Some major issues for society
Aysha King was a five-year-old boy whose parents refused conventional treatment in the UK and took him to Spain for a treatment that his doctors knew was not appropriate for his condition. Burrows uses Aysha’s case as a springboard to discuss some of the major issues our society is failing to deal with:
- The idea that parents know what’s best for their child
- The false claim that treatments are rejected simply on the basis of cost
- A breakdown in communications
- The role played by the newspapers, fueled by lack of information
- The strong emotions that are evoked by the plight of a sick child
Conventional medicine and alternative medicine operate in two separate universes that don’t communicate with each other. Alternative providers fail to understand the scientific realities of modern cancer treatment. Conventional providers often fail to appreciate their patients’ fears and misunderstandings. Patients are left in limbo.
As a society, we need to have a sensible conversation about dying, and not just keep patients with cancer alive longer at all costs. We should learn when to let go. A recent study found that hospice patients with an end-of-life plan not only had a better quality of life than those who insisted on every possible intervention, but they actually lived longer.

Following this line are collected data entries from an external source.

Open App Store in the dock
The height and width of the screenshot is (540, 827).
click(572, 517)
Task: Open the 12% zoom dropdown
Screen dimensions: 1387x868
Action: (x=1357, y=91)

At the end of the book, his condition is stable and he is far from devoid of hope; but his hope is centered in realism and rationalism. He hopes for the possible, not for the impossible: perhaps a change in medication will better control his seizures, perhaps he will survive long enough for science to find an effective cure for his cancer. He believes that reality and science are always better than lies and belief in magic. He thinks it is a shame that patients turn to alternative medicine and make themselves ineligible for clinical trials that offer real hope for contributing to the greater good.
He predicts that believers in alternative medicine will demonize him for writing this book, but he makes them this promise:
If you can show me firm, peer-reviewed scientific evidence that your cancer prevention therapy or cure works, I will no longer call it alternative medicine. I’ll call it medicine. And if proven to work for my particular brain tumour, I’ll be first in line for a dose.
Encouraging a sharper critical eye
Burrows’ message is that we often act irrationally around cancer. He wrote his book not to advise patients about cancer treatment but to encourage people to look at the information they are given (from both conventional and unconventional sources) with a sharper critical eye. This book beautifully complements Siddhartha Mukherjee’s Pulitzer Prize-winning The Emperor of All Maladies: A Biography of Cancer. Reading both of them will help you understand pretty much everything worth knowing about cancer and the people who suffer from it.